ORTELIO GONZÁLEZ MARTÍNEZ

VENEZUELA, Ciego de Ávila.— Los jimaguas María Isabel Mora Proenza y Carlos Humberto, con solo 15 años, dan pasos importantes en su vida. A ambos los une el deseo de superarse para mañana ser útiles.

Foto del autorSiempre hay una mirada atenta al aprendizaje de los futuros obreros calificados.

Ella estudia la especialidad de obrero calificado en Agropecuaria; él, la de Mecánica Industrial. Ambos formarán parte en poco más de un año de los hombres y mujeres que en un futuro cercano generarán bienes y realizarán servicios impostergables en la vida económica y social del país.

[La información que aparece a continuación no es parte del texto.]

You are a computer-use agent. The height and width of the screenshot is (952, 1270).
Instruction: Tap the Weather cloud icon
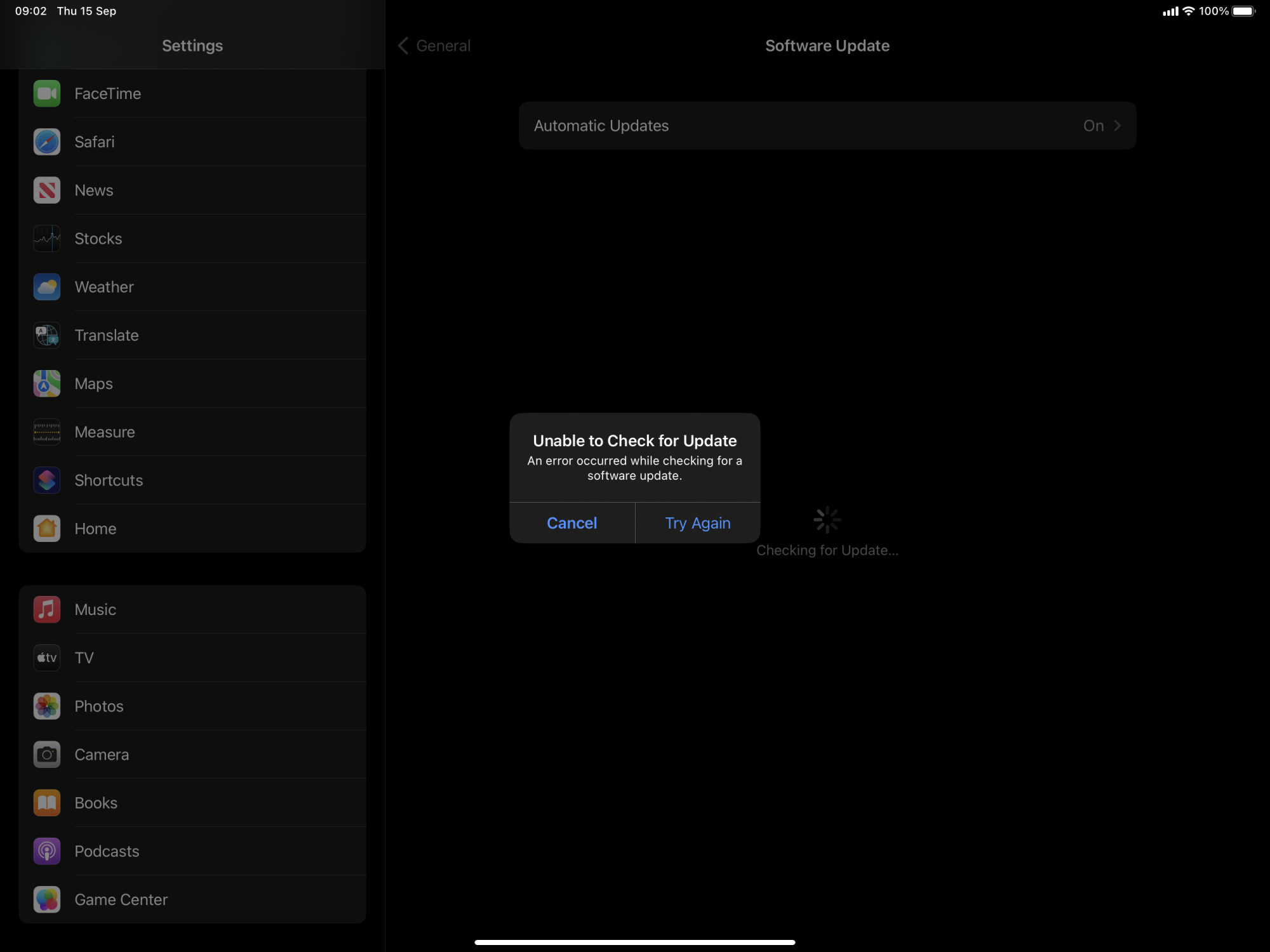46,287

Revelan que la vocación les surgió por su abuelo materno Melquiades Proenza Correoso, quien siempre estuvo de frente al campo, con la enseñanza martiana como bandera. "Cualquier cosa que se planta, se cosecha", oían desde pequeños.

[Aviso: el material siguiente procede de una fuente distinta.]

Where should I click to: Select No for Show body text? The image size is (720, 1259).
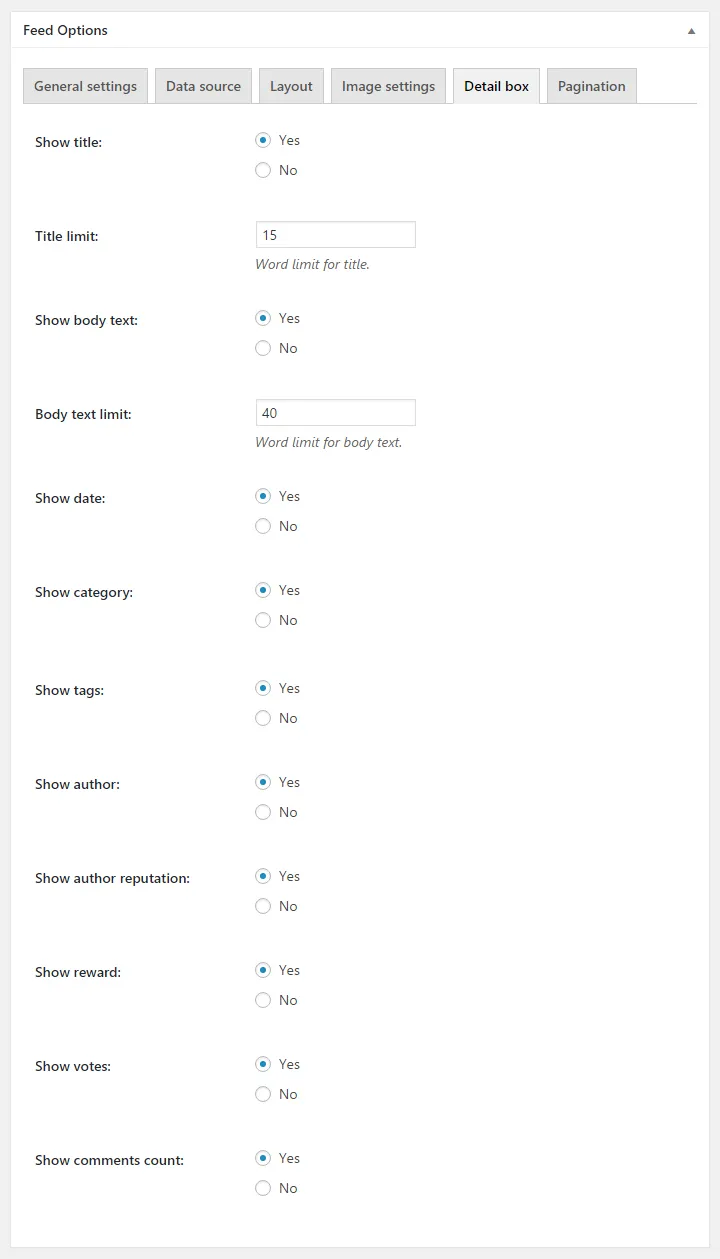pos(263,348)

A Carlos Humberto siempre le gustó desarmar los juguetes, "para después arreglarlos", afirma en tono de broma. "Por eso digo que la mecánica me entra fácilmente."

"Cuando termine, trabajaré en las reparaciones de las máquinas y los implementos agrícolas, pues sin ellos no puede haber Agricultura.

"En la parte mecánica nos enseñan a soldar y la construcción de estructuras metálicas. Lo que aprendemos en el aula, lo llevamos a las unidades. Y aprendemos mucho. Fíjate que el otro día me atreví a arreglar el mando del DVD de mi casa. A mi mamá no le gustó la idea, pero se puso de lo más contenta cuando funcionó."

Dice María Isabel que en su especialidad de Agropecuaria, al igual que en las otras que se estudian en el Politécnico, reciben clases de Historia, Matemática, Español, pero la que más le agrada es la asignatura Pico de Cosecha. "Es muy práctica, útil, y no tenemos que estar sentados en el aula. Ahora mismo estamos en la recogida del frijol".

Explica, también, que ha aprendido a hacer distintos tipos de nudo y a enyugar bueyes, primero en la maqueta y después "en vivo y en directo". Y menciona: "entre los nudos se encuentran el corredizo, el marinero, el de gaza, vuelta del carretero, lazo corredizo¼

"Y para enyugar, la persona nunca debe pararse frente a los bueyes. Después de amarrar ambos narigones, los pones en el suelo y los pisas con el pie para que los animales no levanten la cabeza y se mantengan quietos. Le doy dos o tres vueltas de soga al yugo frente a cada uno, y ahí comienzo a ajustar bien. Uno primero y otro después. Cuando se le coge el golpe, es sencillo, pero las habilidades se adquieren con la práctica diaria cuando te acercas a la vida laboral."

María Isabel y Carlos Humberto son una de las tres parejas de jimaguas que estudian en el Ramón Paz Borroto, entre los mejores centros de su tipo en la provincia avileña. Ellos, como otros alumnos allí, andan con la sonrisa a flor de labios, conscientes de que contribuyen a moldear el futuro del país.